== Exercise description ==
Every record below must come back exactly as written, with the images dropped.

== Recorded information ==
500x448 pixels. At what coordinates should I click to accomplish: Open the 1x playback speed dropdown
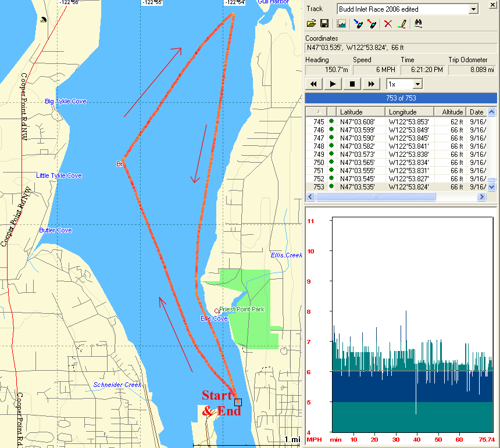click(417, 84)
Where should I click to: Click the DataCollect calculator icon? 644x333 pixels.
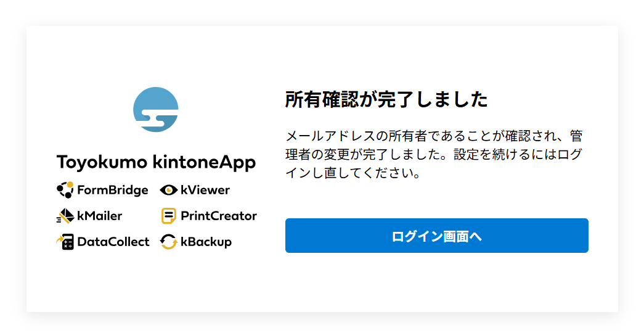coord(65,242)
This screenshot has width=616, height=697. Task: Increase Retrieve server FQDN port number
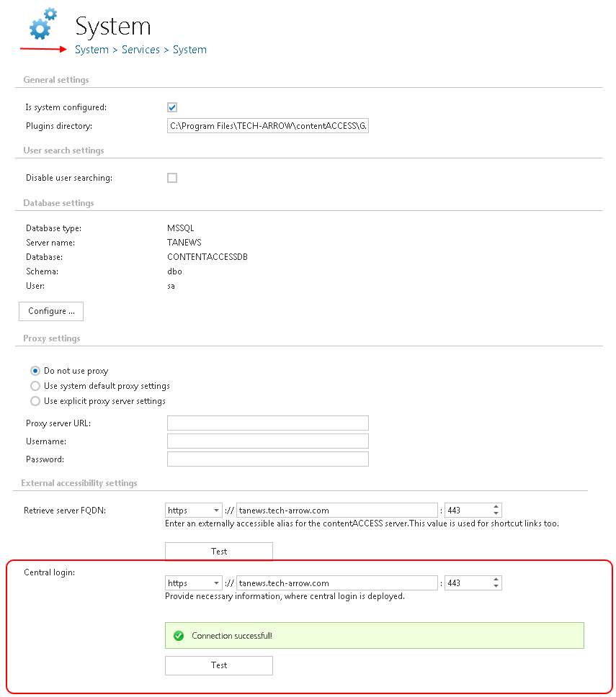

== Your response ==
500x448 pixels. At what coordinates should I click to accomplish: Open the 1x playback speed dropdown
click(417, 84)
Where should I click to: Click the DataCollect calculator icon? 644x333 pixels.
coord(65,242)
This screenshot has width=616, height=697. Task: Increase Retrieve server FQDN port number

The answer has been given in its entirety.